From: Eric S. Raymond
Subject: [gpsd-dev] What news on the Rialto? Recent work on gpsd.
Date: Wed, 2 Oct 2013 06:35:44 -0400 (EDT)

Those of you who watch gpsd repository activity may have noticed that,
after a couple of months of quiescence, the project is moving again.
I've been doing some heavy development in the last five days. This
note is to explain why and discuss my near-future plans.

The current round of changes began with a novelty.  I'm actually getting
*paid* to work on this code!  There's an engineering company called
Trellisware which uses embedded GPSes in mobile digital radio networks
that makes internal use of GPSD; they've encountered a few problems
talking to UBX chips and want me to fix them.

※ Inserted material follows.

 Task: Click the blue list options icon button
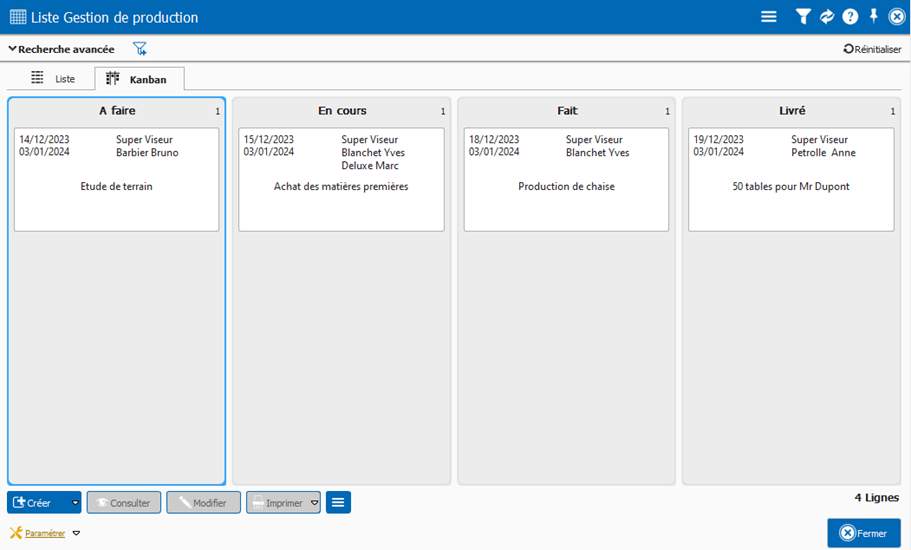pos(338,502)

Actually fixing their problem is waiting on an eval board to get here.
In the meantime, I've been working on clearing the issues queue so
that GPSD will be in a good clean state when I ship 3.10 with their
fix in it.

All but one of the handful of bugs previously lingering on the tracker
have been fixed and closed.  All pending patches have been merged or
rejected. In the process, I found and squashed a deep-seated bug in
the packet getter that I think explains several puzzlements, including
flakiness in handling TCP/IP GPS data sources and the report that
NTRIP was working over UDP but not TCP.

The bug was that in certain states the packet getter might lose sync
and close a device if the timing of writes from it was such that GPSD
saw a read end in the middle of what might be a valid packet -
that is, as opposed to being in ground state where no packet preamble
has been seen yet.

This never happens under UDP, because from UDP sources each datagram
is a full packet transmitted atomically. Serial writes over a USB or
RS-232 device from a GPS or AIS radio tend also to ship whole packets
at a time (or groups of whole packets) after buffering output
on-chip. Only in the TCP/IP case do network buffering effects
sometimes result in an atomic read boundary falling in the *middle* of
a packet transmission.

Once I understood this problem, the fix was trivial.  It's just
another guard on the code that detects sync failure and tries to
move to the next possible setting on the hunt loop; now, the parser
only does this when it's in ground state.  In any non-ground state
it just keeps reading.

Since clearing the bug queue I've been adding features.  Making
coverage of AIS more complete is the biggest struggle at this point:
the standards are fiendishly complex and scattered through multiple
obscure documents.  There's also a serious problem with test pairs - I
don't have enough of them.  The only reason I have confidence in this
code is that much of it is algorithmically generated, using
devtools/tablegen.py, from the tabular high-level descriptions in
www/AIVDM.txt - if those are correct, then the code is probably
correct. I still wish I had more test pairs.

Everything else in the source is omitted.